Using that “moment” measure, researchers at Stanford found that participants who turned their toes inward reduced their knee load more than those who walked with their toes out or with more sway in their trunks.
Although gait training has been highly individual so far, researchers hope to winnow to a more uniform approach that physical therapists can use without complex measuring instruments or a lab.
“We’re hoping that by the end of our research we can identify movements that will be helpful to most people [with medial knee osteoarthritis],” says orthopedic surgeon Jason Dragoo, MD, associate professor in the Department of Orthopedic Surgery at Stanford, who has been working with Shull and others on gait retraining research.
What Patients Can Do Now
Shull and his Stanford colleagues are currently working to develop wearable equipment to enable real-time feedback about gait patterns that can be used in clinics.
For now, patients can get movement retraining by working with a physical therapist, says Dr.

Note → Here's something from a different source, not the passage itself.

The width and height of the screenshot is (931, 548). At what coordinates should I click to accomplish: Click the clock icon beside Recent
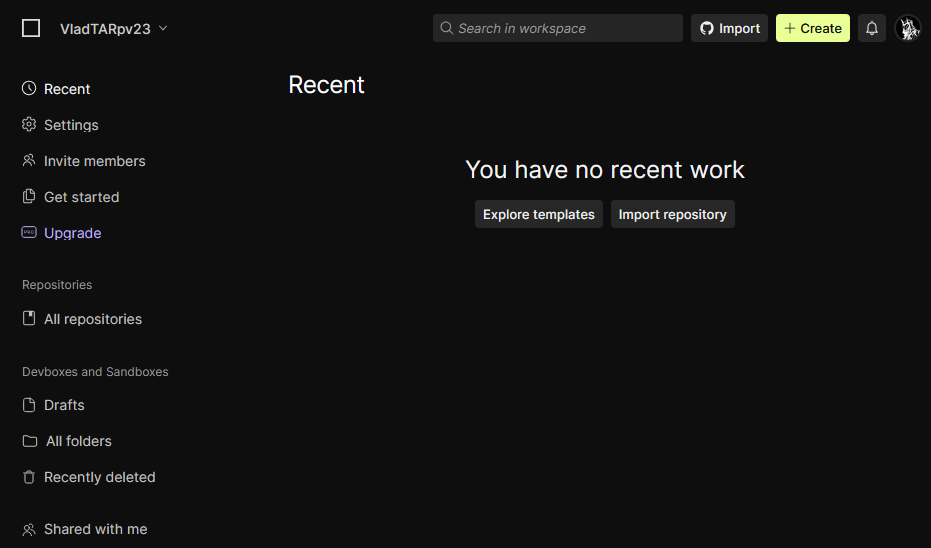coord(29,89)
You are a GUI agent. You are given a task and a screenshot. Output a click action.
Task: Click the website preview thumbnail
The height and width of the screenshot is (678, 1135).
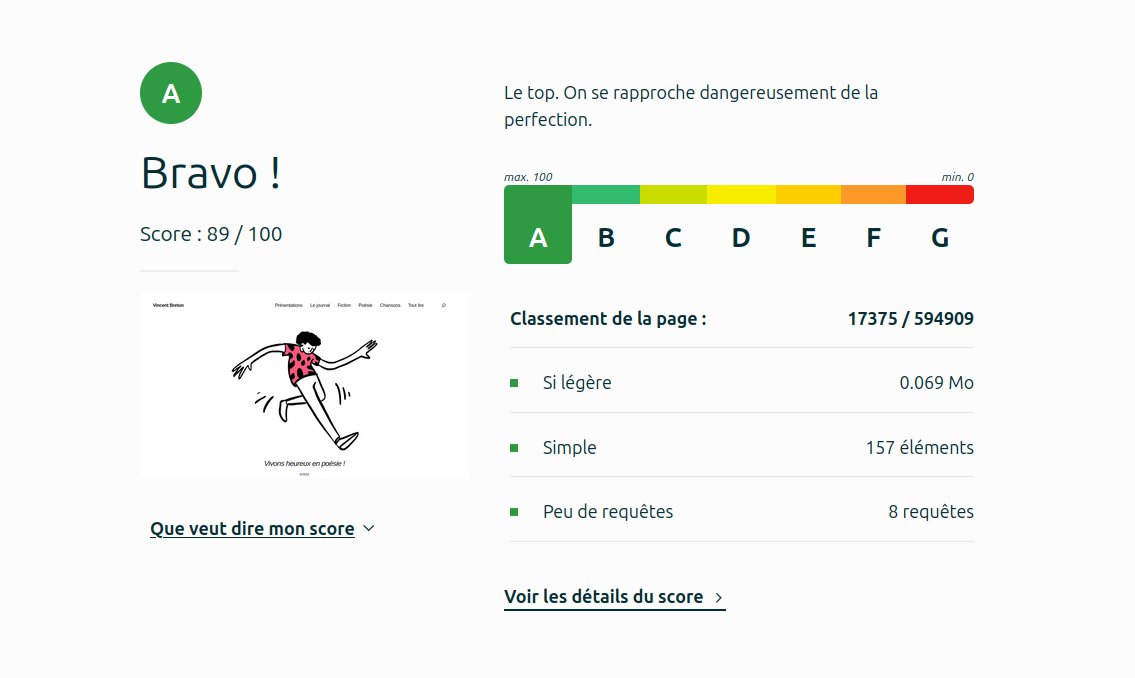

Dragoo: “The physical therapist can help them to walk symmetrically and to spend equal time on both legs, making sure that the trunk is over the legs and not swaying side to side. When you limp, you lose efficiency and that can make knee pain worse.”
What’s most important is to practice the new movement, says Dr. Dragoo: “Once the physical therapist teaches you how to walk differently, you have to be committed to watching the way you walk.”